Interesting topic. Thanks for the info. But... would a roller blind work unrolling upwards? Our 2 largest concertina blinds are a bit tired, so it would be good to change them too. Please let us know if it all works out.


----------



## maddie (Jan 4, 2006)

The net works rolling down and on my old blinds the net worked rolling up so I think it works both ways.The frame accepts both the concertina and roller so if you can get a roller to replace the conertina with plastic securing bits (looking at mine ) it should be stright forward :lol: nothing to stop them working either blind to top or bottom,more a case of tensioning :wink: 
terry
edit just to say on first look it did not look loke they would fit but on second more intensive look the frame is exacly same top & bottom (moved consatina bit


----------



## Hovis (Mar 28, 2007)

Thanks for all the response.
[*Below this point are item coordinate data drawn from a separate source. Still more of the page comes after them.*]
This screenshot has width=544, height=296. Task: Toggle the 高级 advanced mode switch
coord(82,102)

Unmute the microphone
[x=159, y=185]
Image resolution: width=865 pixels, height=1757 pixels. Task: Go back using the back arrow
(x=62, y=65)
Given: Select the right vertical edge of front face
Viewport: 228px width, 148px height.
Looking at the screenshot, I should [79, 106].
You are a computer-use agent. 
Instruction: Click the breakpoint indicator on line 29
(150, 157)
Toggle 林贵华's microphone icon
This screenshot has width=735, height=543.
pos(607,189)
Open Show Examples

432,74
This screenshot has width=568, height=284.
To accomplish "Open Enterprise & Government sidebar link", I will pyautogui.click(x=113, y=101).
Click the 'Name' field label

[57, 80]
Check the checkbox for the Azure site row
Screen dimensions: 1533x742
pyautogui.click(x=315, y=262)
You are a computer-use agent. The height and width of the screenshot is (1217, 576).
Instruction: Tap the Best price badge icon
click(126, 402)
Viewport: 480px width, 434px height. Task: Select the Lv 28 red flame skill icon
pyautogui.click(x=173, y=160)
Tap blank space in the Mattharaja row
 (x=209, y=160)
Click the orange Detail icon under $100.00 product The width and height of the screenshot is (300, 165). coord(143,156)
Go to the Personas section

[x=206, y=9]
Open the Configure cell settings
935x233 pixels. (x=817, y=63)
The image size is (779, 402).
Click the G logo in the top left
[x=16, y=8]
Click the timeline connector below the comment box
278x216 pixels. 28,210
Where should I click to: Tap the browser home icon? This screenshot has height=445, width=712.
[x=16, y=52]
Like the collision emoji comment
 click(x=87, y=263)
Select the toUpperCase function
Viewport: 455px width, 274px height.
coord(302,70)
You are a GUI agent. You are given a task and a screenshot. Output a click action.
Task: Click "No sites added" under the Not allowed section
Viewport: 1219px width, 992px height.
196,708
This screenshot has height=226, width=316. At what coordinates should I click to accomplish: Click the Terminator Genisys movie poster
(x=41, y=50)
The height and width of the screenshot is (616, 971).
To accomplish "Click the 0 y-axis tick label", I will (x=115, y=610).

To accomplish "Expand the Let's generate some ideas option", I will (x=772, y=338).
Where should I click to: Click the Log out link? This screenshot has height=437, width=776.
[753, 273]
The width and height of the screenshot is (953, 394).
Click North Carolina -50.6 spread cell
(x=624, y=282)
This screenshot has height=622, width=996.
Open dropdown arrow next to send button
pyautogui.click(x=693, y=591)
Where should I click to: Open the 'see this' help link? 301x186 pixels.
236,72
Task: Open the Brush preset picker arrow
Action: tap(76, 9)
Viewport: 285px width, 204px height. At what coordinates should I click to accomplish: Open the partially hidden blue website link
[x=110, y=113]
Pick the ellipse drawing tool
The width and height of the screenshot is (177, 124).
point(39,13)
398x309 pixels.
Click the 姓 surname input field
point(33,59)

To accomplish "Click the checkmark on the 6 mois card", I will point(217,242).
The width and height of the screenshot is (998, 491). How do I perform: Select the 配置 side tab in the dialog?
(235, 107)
I have removed the entire cassettes, disassembled,cleaned and re fitted. The interesting ??? part was reconnecting the stringing relevant to the concertina blinds. Simple, once you have spent hours working it out!! However, it apperars that it would be possible to fit a roller blind to replace to concertina (if available), but I am shelving this one for a later project. The problem with this type of blind is that you can only employ one or the other not both at the same time. 
Hovis 8) 

P.S. I have made a diagram of the stringing route if anyone is interested


----------



## Nkosi (Jun 30, 2011)

*Remis blind stringing diagram*



Hovis said:


> Thanks for all the response. I have removed the entire cassettes, disassembled,cleaned and re fitted. The interesting ??? part was reconnecting the stringing relevant to the concertina blinds. Simple, once you have spent hours working it out!! However, it apperars that it would be possible to fit a roller blind to replace to concertina (if available), but I am shelving this one for a later project. The problem with this type of blind is that you can only employ one or the other not both at the same time.
> Hovis 8)
> 
> P.S. I have made a diagram of the stringing route if anyone is interested


I am having major problems with the Remis blinds (concertina cassette type) on my Hymer. I would be very interested in receiving the stringing diagram you have made, and any pointers you have for removing the internal cassettes.
This is the first request or post I have ever made so sorry if incorrect in any way.


----------



## Melly (Jul 5, 2007)

When we close our blinds from the insect to the blackout blinds at night we automatically close the rooflight as well so no mozzie problems.


----------



## Hymie (May 9, 2005)

*Remis Blinds*

Hi,

We also have a problem with our Remis Flyscreen (2008).

If anyone knows how to repair (The Nylon cord has come out one end)
i would apprciate some advice too.

Thanks

Dave


----------